A mesh bag won't do anything to keep your food dry or help mask any smells, if you use one, at least make sure that your food is in ziplock bags inside the mesh bag. If you hang your food like potpourri then you're just asking to have critters come investigate.

  • Would our backpacks suffice as a 'smell barrier' of sorts? I know most animals will be able to smell through it anyway, but if we keep our food in zip-lock containers and our bag secured with paracord, would we have any major issues?
    – Ryan Welsh
    Commented Aug 3, 2015 at 13:19
  • Yes, a back pack would be plenty sufficient for hanging a food cache. I often use the detachable lid to my backpack as my food cache bag.
    – ShemSeger
    Commented Aug 3, 2015 at 15:51
  • Most wild animals' sense of smell tremendously surpasses our own. That, combined with the difficulty of keeping a clean kitchen in the woods means that every animal within a few miles downwind of your camp will know exactly what you're having for dinner. The biggest deterrent is the Human smell. If an animal does investigate, having your food off the ground will actually make it difficult to locate, if there's any kind of breeze. If there's no breeze, the smell will sink directly to the forest floor, making it easy to find, but hard to get. Personally, I wouldn't worry about the smell.
    – 243DRob
    Commented Aug 3, 2015 at 21:00

Some parks require you to have a bear canister. Here in the Rocky Mountains if you camp up in the mountains(no trees to sling a bag) you're usually required to have a canister, not because of bears but marmots. Bear canisters might be a little much, but its a sure fire way to prevent animals from getting in your food.Once I bought one, I've always used it even when I could bring a food bag, simply because I have it. It's quite a bit heavier and a bit bulky. But it comes in handy if you end up camping far from a treeline.
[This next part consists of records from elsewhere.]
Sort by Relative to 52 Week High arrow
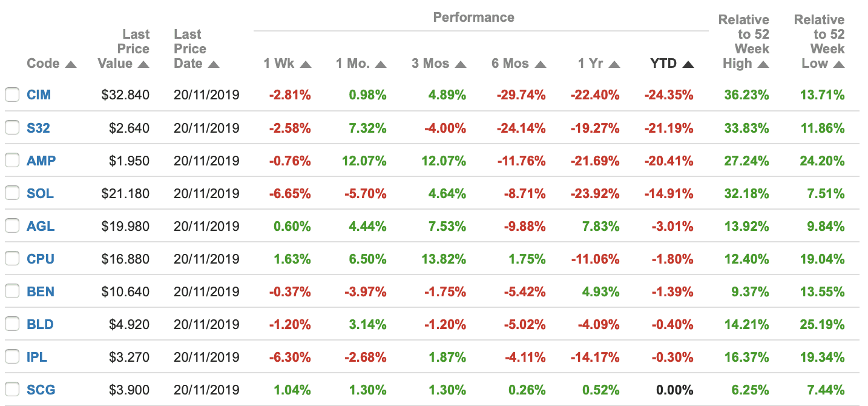The height and width of the screenshot is (406, 868). tap(763, 64)
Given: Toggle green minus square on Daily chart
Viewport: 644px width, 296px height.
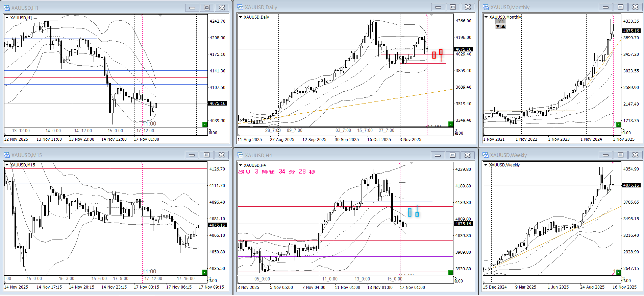Looking at the screenshot, I should 451,124.
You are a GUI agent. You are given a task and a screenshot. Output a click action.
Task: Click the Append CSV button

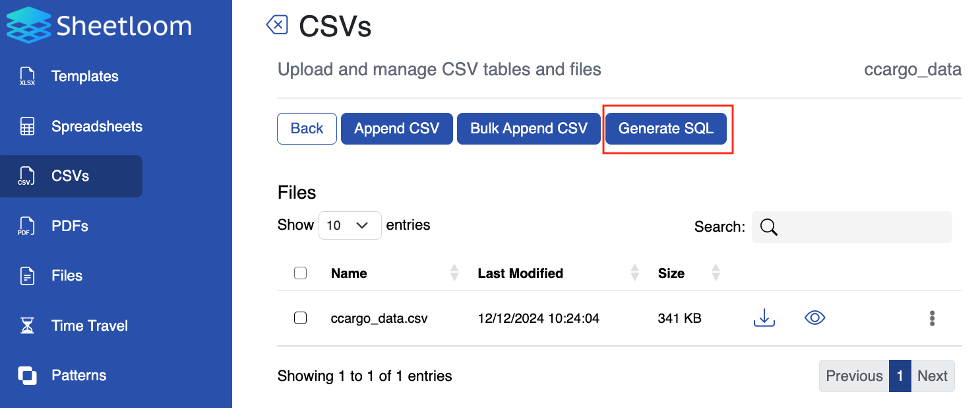pyautogui.click(x=396, y=128)

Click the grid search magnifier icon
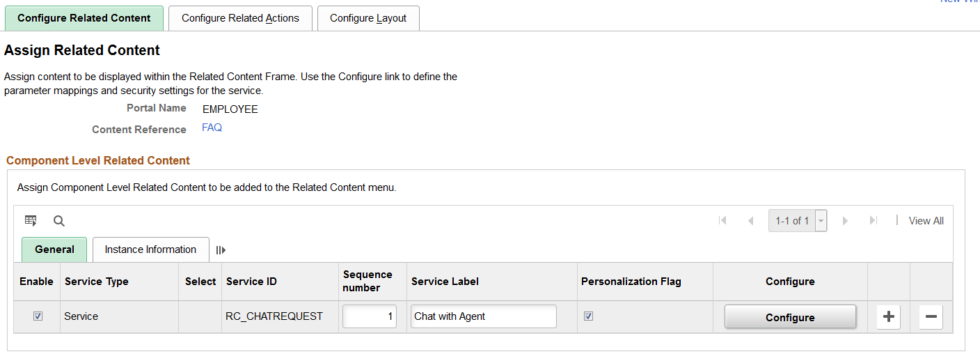click(59, 221)
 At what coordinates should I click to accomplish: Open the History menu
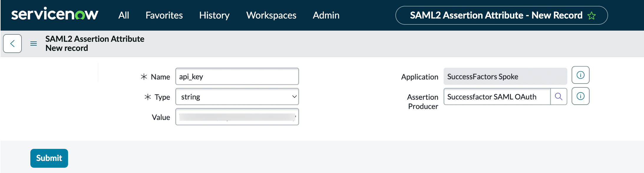point(214,15)
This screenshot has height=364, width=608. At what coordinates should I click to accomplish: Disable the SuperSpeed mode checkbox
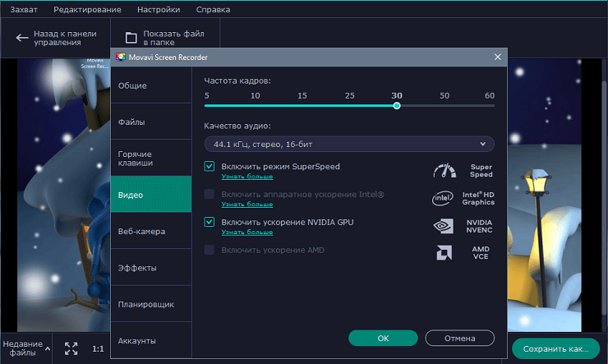coord(210,167)
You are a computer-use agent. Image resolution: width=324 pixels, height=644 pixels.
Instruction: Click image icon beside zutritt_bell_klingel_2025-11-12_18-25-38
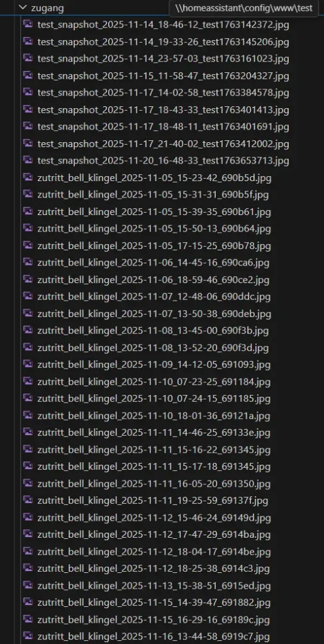[28, 568]
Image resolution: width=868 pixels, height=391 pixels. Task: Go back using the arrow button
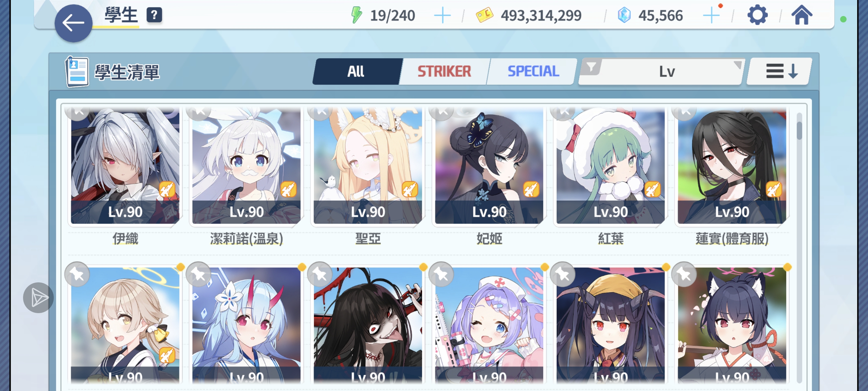73,23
I've done a good bit of backpacking in the south where raccoons/possums/rats can get bad. I usually will wrap all the food in the plastic bag and tie it tightly shut. Then put that into a stuff sack that is hung from a tree. Try to find a long branch and get it as far away from the trunk as possible.

Also, make sure not to put any food in any other bags that you won't be hanging. I made the mistake of temporarily putting some food in my clothes stuff sack...which was then ate to hell by rats in an AT shelter.